Histology : Histological examination shows moderate dermal and subcutaneous infiltrate of abnormal intermediate sized lymphocytes with irregular, hyperchromic nuclei. Epidermotropism is negligible. The subcutaneous infiltrate is reminiscent of lobular panniculitis, however, there is no significant fat rimming or necrosis. In areas, the infiltrate is predominantly peri-adnexal and perivascular with focal angioinvasion and perineural spread but without associated fibrinoid necrosis of vessel walls (Fig. 2a-b)
Immunohistochemistry : The lymphoma cells express CD2, CD3 (cytoplasmic), CD4 (partial), CD56, GATA3, TIA1, granzyme B, perforin, EBER but not for CD7, CD8, CD2, CD5, CD30, LMP1, PD1, CD303, MPO, or CD68 (Fig. 2c-f).
The patient underwent 18F-flurodeoxyglucose (FDG) positron emission tomography with computed tomography (PET-CT) scan, demonstrating mostly cutaneous disease in the legs with a single mildly FDG avid mildly prominent lymph node in the left inguinal region. There was no evidence of visceral or bone marrow involvement on PET/CT, although bone marrow biopsy was not performed as she was considered to be stage IVB on the basis of CNS (intraocular) involvement. Lumbar puncture was performed, and initial cerebrospinal fluid (CSF) cytology was reported as suspicious for leptomeningeal involvement although flow cytometry was negative. She was treated with three doses of intrathecal methotrexate, and subsequent CSF samples were negative for malignancy.
Apart from an elevated lactate dehydrogenase (2.2 x upper limit of normal) the remainder of the baseline blood tests were within normal limits and HIV and hepatitis B and C serology were negative.
The patient was treated with 2 cycles of SMILE chemotherapy, with 50% reduced doses of methotrexate, ifosfamide and etoposide complicated by fluid overload, atrioventricular nodal re-entry tachycardia requiring accessory pathway ablation, ifosfamide encephalopathy, and subsegmental pulmonary embolism in the context of L-asparaginase therapy despite anti-thrombin 3 replacement.
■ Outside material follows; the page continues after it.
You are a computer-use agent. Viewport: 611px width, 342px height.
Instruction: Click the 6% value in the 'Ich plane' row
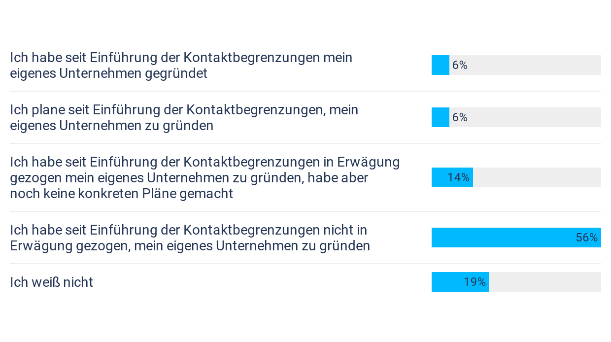(460, 117)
PET-CT post 2 cycles SMILE chemotherapy demonstrated resolution of lower leg cutaneous and left inguinal lymph node activity. Repeat lumbar puncture demonstrated no evidence of residual leptomeningeal lymphoma. There was clinical response of the cutaneous disease with residual skin pigmentation (Fig 1). Due to cumulative toxicity of therapy there was a substantial decline in performance status precluding further administration of reduced dose SMILE. As the chemotherapy administered to that point was considered insufficient to eradicate intraocular disease, binocular radiotherapy (20 Gray in 10 fractions) was administered. A highly conformal volumetric arc megavoltage external beam radiotherapy technique was utilised. Therapy was well tolerated with temporary eye dryness which responded to topical lubricant. A subjective improvement in vision was noted by the second week post therapy (she regained the ability to read).
Unfortunately, six weeks following completion of SMILE, new cutaneous lesions emerged on the back, biopsy confirmed as ENKL recurrence. Treatment with four cycles of 100mg of intravenous pembrolizumab at 3 weekly intervals failed to achieve a clinical response. Third line chemotherapy with P-GEMOX (peg-aspargase, gemcitabine, oxaliplatin) resulted in reduction in the skin lesions, however after three cycles the patient developed confusion, seizures and new focal neurological deficits. Lumbar puncture showed recurrent leptomeningeal ENKL; the patient was offered palliative care and died four days later.